What the task requires — In the MetaAlign passage below, restate the stretch from "We also visualize" through "alignment based UDA.", replacing "DANNPE" with "the adversarial baseline".

Article —

>> Start

As analysed in Sec. 3.2, we expect MetaAlign to enforce the domain alignment task and object classification task to be optimized in a coordinated way. To validate it, we visualize the Grad-CAMs [54] w.r.t. the domain alignment task in Fig. 3. With MetaAlign, the domain alignment task focuses on the regions more related to foreground objects compared with Baseline. These regions play the most important role for object classification task [72, 54], which is also validated in the Supplementary. Aligning these features helps improve object classification accuracy indeed.

We also visualize the learned features by t-SNE [50], on task Pr $\rightarrow$ Cl in Fig. 4. It is shown that Source-Only works well only in source domain but poorly in target domain without domain alignment. DANNPE aligns domains well via adversarial learning. Further, employing MetaAlign arrives at much better alignment results, where the clusters are more compact and less data points scatter at the boundaries between clusters. The visualization result further validates the effectiveness of MetaAlign for domain alignment based UDA.

4.2 Experiments on UDA for Object Detection

Adversarial learning has also been exploited in UDA for object detection [7, 50]. It is natural to align foreground objects across domains in this task, where the aforementioned optimization inconsistency issue still exists. Our MetaAlign is generic and is expected to work well for this task. We take a Faster RCNN[48] based SW-DA [50] as the baseline, and conduct UDA experiments from Pascal VOC [11, 12] to Watercolor2k [25]. All reported results are obtained from the average of multiple runs. Please refer to Supplementary for details about datasets, experimental settings, and the introduction of competitors. As shown in Table 5, our MetaAlign strategy improves the mAP of the two baselines W-DA (SW-DA without local alignment) and SW-DA by 2.3 (4.6%) and 1.9 (3.5%), respectively. The latter one achieves state-of-the-art performance, compared with recent methods. Note that the results on ‘bird’ are unstable due to the insufficient data (the number of bird bounding boxes are about 2.6% of all bounding boxes in the dataset). Some qualitative comparisons (see Supplementary) demonstrate MetaAlign improves the object classification accuracy of the predicted bounding boxes, thanks to the coordination between domain alignment and object classification. These validate that our MetaAlign strategy is compatible with UDAs for different vision tasks.

>> End

Supplied data —

>> Start

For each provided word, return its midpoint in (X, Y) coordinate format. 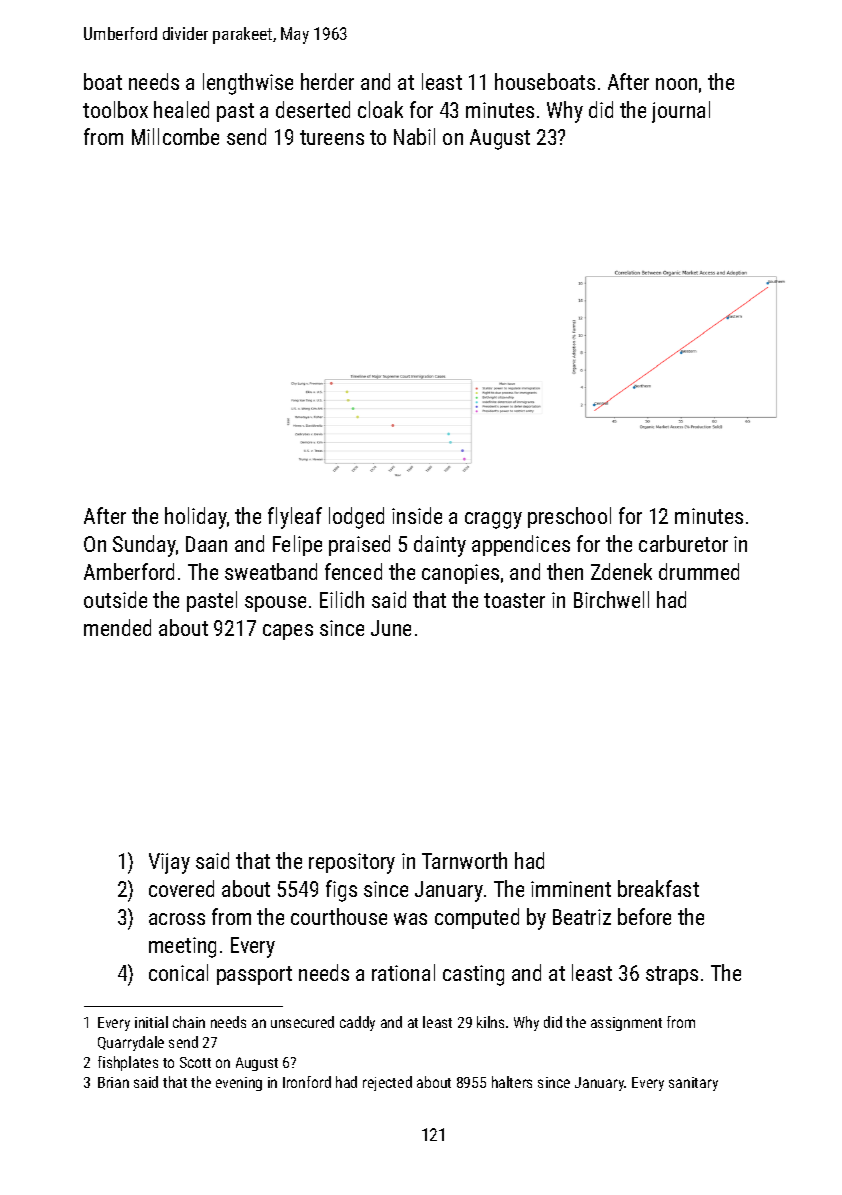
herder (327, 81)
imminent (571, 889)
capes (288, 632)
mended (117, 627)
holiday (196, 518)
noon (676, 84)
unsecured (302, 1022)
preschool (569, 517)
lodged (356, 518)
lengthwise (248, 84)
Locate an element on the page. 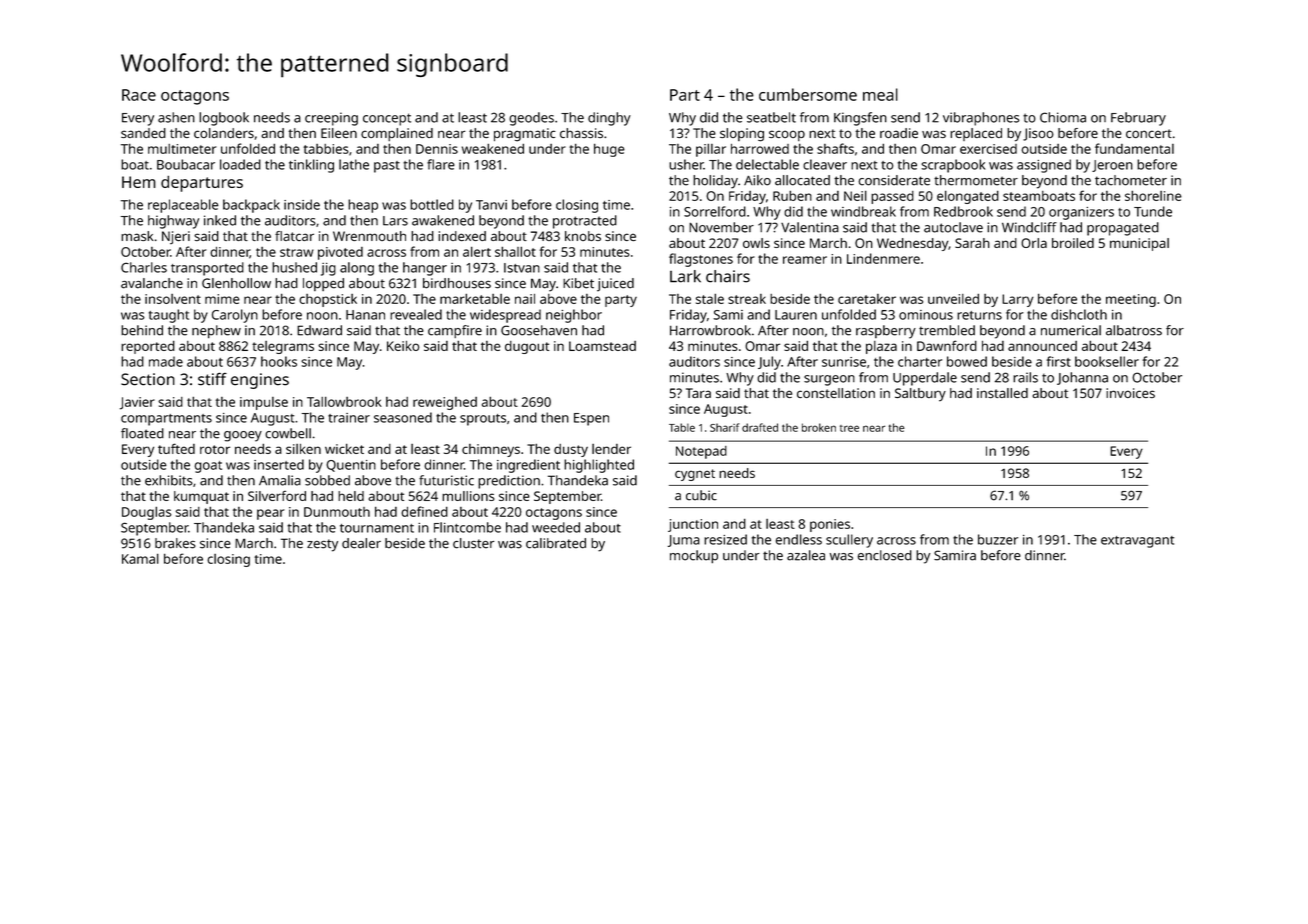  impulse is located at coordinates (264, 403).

>> End

Full answer —
We also visualize the learned features by t-SNE [50], on task Pr $\rightarrow$ Cl in Fig. 4. It is shown that Source-Only works well only in source domain but poorly in target domain without domain alignment. the adversarial baseline aligns domains well via adversarial learning. Further, employing MetaAlign arrives at much better alignment results, where the clusters are more compact and less data points scatter at the boundaries between clusters. The visualization result further validates the effectiveness of MetaAlign for domain alignment based UDA.